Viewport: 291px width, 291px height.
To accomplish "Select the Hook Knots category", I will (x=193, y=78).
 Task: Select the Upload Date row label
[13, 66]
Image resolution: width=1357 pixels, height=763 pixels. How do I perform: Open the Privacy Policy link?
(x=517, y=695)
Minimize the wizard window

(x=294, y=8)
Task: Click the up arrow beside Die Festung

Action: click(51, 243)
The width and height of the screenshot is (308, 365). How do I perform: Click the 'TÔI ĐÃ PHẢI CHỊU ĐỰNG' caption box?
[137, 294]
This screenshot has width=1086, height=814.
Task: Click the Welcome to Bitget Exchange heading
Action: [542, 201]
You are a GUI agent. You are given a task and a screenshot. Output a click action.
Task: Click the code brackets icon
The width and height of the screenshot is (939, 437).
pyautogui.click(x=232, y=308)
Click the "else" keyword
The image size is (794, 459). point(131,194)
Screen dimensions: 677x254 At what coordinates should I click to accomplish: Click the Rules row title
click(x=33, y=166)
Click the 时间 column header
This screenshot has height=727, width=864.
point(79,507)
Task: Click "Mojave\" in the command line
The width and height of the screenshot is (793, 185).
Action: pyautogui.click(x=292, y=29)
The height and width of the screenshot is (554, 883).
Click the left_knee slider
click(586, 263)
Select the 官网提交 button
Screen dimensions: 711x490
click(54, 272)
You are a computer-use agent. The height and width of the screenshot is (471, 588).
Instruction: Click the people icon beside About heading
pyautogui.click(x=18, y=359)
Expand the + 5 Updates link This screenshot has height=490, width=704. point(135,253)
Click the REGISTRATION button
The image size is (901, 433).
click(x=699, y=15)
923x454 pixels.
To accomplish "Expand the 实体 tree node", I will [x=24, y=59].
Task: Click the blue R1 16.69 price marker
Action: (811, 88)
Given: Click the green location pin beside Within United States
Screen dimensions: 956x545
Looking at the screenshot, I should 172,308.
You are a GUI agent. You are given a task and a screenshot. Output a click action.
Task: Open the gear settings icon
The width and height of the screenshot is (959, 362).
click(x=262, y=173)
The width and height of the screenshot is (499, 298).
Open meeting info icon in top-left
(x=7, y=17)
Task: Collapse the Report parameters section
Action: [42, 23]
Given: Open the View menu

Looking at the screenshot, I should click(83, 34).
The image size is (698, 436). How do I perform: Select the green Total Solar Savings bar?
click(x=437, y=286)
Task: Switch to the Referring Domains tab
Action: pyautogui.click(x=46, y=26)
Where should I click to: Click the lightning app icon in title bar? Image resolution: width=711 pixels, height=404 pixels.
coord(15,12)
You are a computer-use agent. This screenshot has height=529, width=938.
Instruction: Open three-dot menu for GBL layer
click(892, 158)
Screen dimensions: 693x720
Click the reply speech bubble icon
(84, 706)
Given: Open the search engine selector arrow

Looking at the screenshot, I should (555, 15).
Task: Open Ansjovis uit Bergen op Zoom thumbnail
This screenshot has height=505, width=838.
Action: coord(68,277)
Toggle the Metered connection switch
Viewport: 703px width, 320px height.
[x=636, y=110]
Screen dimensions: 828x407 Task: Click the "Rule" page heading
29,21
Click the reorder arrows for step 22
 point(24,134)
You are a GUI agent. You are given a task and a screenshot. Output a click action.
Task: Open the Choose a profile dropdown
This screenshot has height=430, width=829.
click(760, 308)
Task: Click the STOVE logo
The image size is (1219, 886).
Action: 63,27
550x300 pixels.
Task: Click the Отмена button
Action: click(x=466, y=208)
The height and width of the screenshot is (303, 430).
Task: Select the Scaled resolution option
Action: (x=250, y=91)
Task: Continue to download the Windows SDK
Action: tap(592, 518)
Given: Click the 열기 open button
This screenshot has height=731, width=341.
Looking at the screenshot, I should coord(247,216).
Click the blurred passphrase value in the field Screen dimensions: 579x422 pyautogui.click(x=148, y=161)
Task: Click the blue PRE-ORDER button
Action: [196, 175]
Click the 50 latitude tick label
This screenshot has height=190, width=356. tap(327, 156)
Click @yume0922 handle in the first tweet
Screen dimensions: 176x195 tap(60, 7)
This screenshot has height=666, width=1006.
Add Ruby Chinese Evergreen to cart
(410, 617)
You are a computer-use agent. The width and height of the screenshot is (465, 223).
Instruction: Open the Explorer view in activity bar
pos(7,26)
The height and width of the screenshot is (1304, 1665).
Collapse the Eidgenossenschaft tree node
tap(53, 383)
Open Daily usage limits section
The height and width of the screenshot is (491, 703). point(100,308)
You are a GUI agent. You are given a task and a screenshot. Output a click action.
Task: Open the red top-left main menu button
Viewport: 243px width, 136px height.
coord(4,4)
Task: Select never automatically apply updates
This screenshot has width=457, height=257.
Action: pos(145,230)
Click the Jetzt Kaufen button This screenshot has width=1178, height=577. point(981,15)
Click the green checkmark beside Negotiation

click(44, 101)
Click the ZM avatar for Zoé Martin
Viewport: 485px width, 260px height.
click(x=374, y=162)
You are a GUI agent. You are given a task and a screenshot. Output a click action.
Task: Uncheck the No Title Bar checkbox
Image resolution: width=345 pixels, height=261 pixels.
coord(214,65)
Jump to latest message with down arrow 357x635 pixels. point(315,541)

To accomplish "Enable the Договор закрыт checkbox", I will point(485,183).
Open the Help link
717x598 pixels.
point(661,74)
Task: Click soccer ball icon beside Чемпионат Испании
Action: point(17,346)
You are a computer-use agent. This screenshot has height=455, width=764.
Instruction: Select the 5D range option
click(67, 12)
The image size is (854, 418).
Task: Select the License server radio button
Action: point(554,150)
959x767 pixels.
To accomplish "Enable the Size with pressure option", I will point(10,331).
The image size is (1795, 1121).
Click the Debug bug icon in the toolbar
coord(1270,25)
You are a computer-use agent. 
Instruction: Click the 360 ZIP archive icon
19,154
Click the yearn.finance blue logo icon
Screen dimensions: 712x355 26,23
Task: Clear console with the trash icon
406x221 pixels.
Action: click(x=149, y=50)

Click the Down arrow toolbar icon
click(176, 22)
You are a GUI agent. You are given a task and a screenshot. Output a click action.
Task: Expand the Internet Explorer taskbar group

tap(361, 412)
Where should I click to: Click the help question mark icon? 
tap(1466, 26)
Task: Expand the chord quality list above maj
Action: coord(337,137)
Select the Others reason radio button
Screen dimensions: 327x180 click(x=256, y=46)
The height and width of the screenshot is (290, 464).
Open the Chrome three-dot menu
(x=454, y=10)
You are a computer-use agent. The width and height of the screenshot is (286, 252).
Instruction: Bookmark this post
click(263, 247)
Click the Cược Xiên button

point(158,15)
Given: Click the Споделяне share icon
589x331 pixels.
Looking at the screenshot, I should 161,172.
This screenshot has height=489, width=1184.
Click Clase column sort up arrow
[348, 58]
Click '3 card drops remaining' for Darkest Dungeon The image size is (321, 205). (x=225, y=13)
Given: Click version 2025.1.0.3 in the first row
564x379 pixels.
----------------
§ **WORK REQUIRED**
Could you give the items from the line containing "Screen dimensions: 693x720" through the line containing "Action: coord(68,277)" as a two-column CSV with the headers instruction and click? Put one row per item, with each value in a single quoted field and line breaks turned into spaces.

§ **COMPLETE OUTPUT**
instruction,click
"Screen dimensions: 693x720 Click the reply speech bubble icon","(84, 706)"
"Given: Open the search engine selector arrow","Looking at the screenshot, I should (555, 15)."
"Task: Open Ansjovis uit Bergen op Zoom thumbnail This screenshot has height=505, width=838.","Action: coord(68,277)"